# [WHAT IS EXPECTED]
Switch "agent" to "assistant" in the stretch from the line that contains "You are a computer-use" through the line that contains "[x=791, y=39]", and give only those lines back with nothing else changed. Leave the pictures out of your answer.

-------- DATASET EXCERPTS

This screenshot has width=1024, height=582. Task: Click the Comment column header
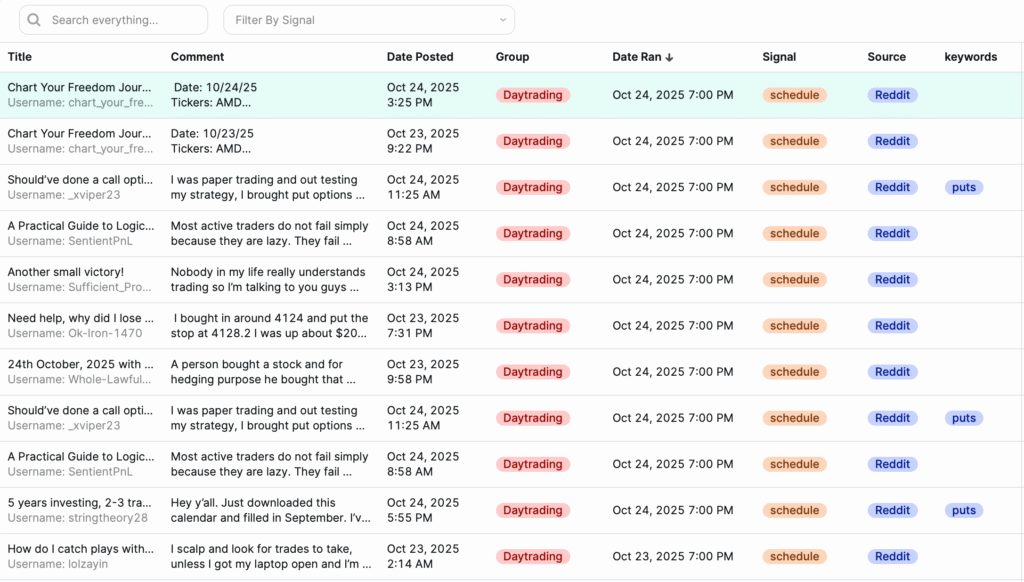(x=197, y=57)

----------------
-------- DATASET EXCERPTS

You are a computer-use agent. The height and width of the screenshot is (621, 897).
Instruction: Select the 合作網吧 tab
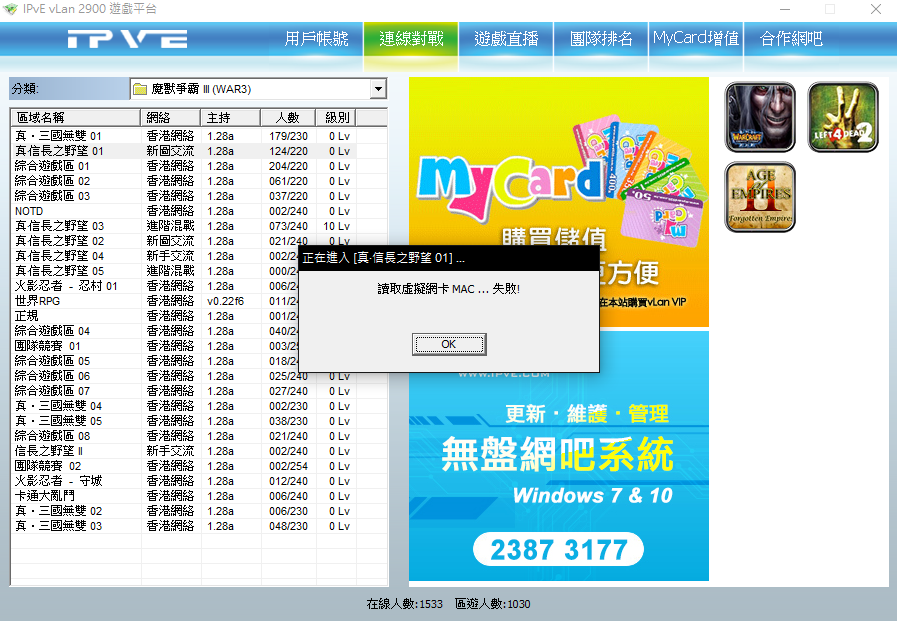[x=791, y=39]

----------------

# [TASK SOLUTION]
You are a computer-use assistant. The height and width of the screenshot is (621, 897).
Instruction: Select the 合作網吧 tab
[x=791, y=39]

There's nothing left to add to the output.